In all fairness to the Scioto Greenway Trail, I probably will need to return and ride the entire length of this trail, especially along the lower part of the river, to see if riding the entire length of the trail would change my feelings about this trail. When looking at the trail map, you can see that the trail in the areas of Uptown, German Village and Brewery Districts run through metroparks. I'm sure that means that the trail in these areas is much more scenic.
I rode this trail as part of a southbound ride on the Ohio to Erie Trail route in early October. I turned off of the Alum Creek Greenway Trail before passing under I-670 and rode the Downtown Connector Trail through downtown Columbus. This was once called the I-670 Downtown Connector, or the I-670 Trail in case you have older maps. The Downtown Connector is just that; a trail that connects the Alum Creek Trail to Downtown Columbus and eventually to the Scioto Greenway Trail. About half of its length runs along I-670 West, the rest of it is mostly a glorified sidewalk into downtown Columbus, Ohio. It does get interesting when it passes through Columbus’s Arena District where there are lots of restaurants, stores, and bars. The Arena District gets very crowded with pedestrians during lunchtime hours on sunny days when the weather is nice and fairly warm. Expect to go slow in the Arena District due to the crowds and be prepared to stop for the safety of others.
I rode this trail in early October as part of a southbound ride from Cleveland to Cincinnati on the Ohio to Erie Trail route. The Alum Creek Trail is an absolutely beautiful trail that follows and crosses Alum Creek numerous times on architecturally interesting bridges. It is a well shaded trail, that I truly appreciated on a day when the temperatures rose to the mid-90's. I bet that it is even more spectacular when the leaves on the trees hit their peak Fall color. I'm not one to stealth camp, but the woods along the trail were certainly thick enough that you probably would have no problem finding a place to make camp without anyone finding you if you didn't want them to. I rode from Schrock Road in Westerville to the Downtown Connector Trail that runs along I-670. The Alum Creek Greenway Trail does continue further along the Alum Creek south of I-670.

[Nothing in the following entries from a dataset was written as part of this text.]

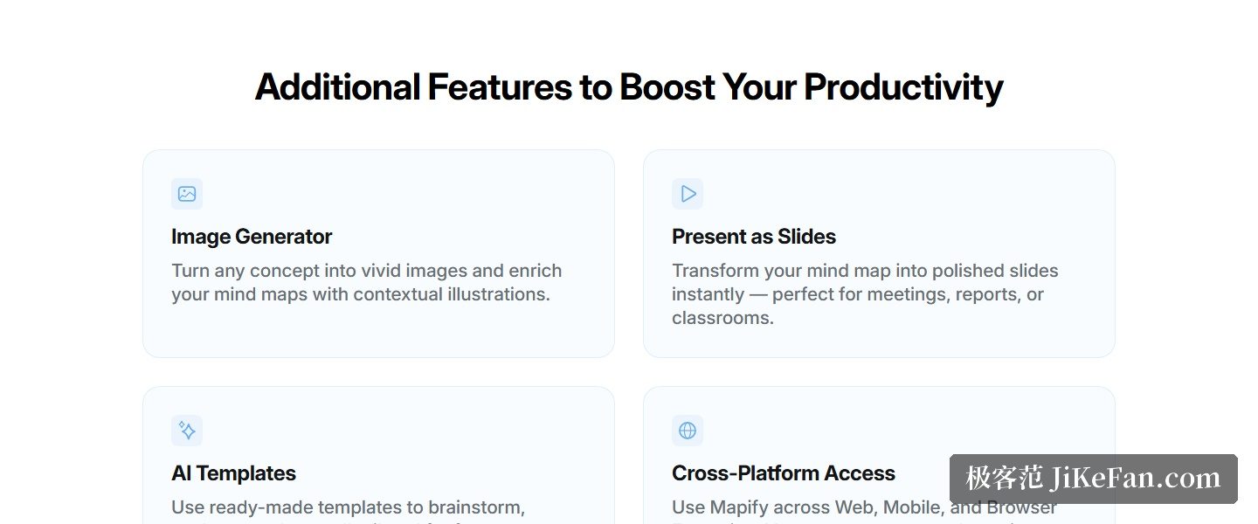Open the Image Generator heading
This screenshot has width=1258, height=524.
point(252,237)
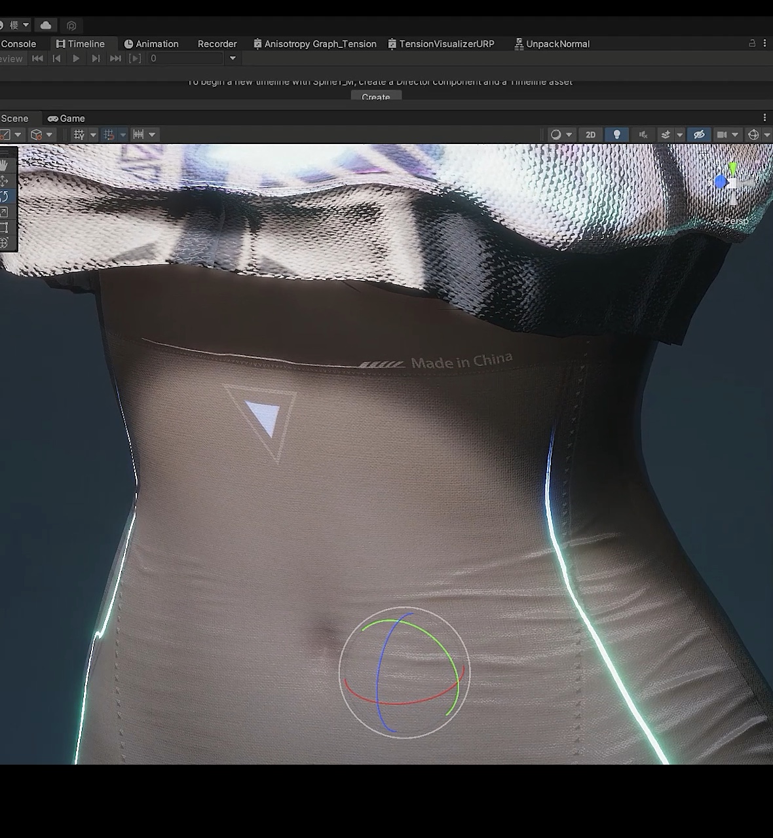773x838 pixels.
Task: Click the cloud services icon
Action: pos(46,25)
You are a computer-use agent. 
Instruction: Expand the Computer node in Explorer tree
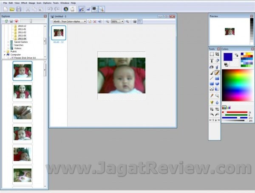click(x=5, y=54)
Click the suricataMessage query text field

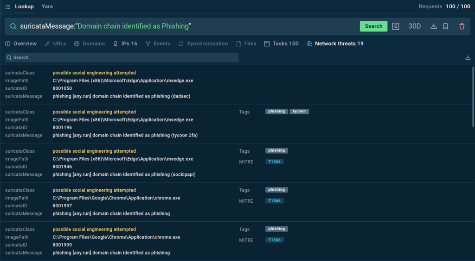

The Alum Creek Trail is now the preferred route through Columbus on the Ohio to Erie Trail. However, it is further east than the older OTET routes through Columbus that I have ridden in the past. It seems that previous OTET routes cut more southwest through Columbus where the Alum Creek Greenway travels almost due south much further east than those previous OTET routes. If you are looking for an alternative route through Columbus consider combining the Westerville B&W, Schrock Road bike lanes, and the Olentangy Trail. I think you'd get through Columbus faster using this alternative route.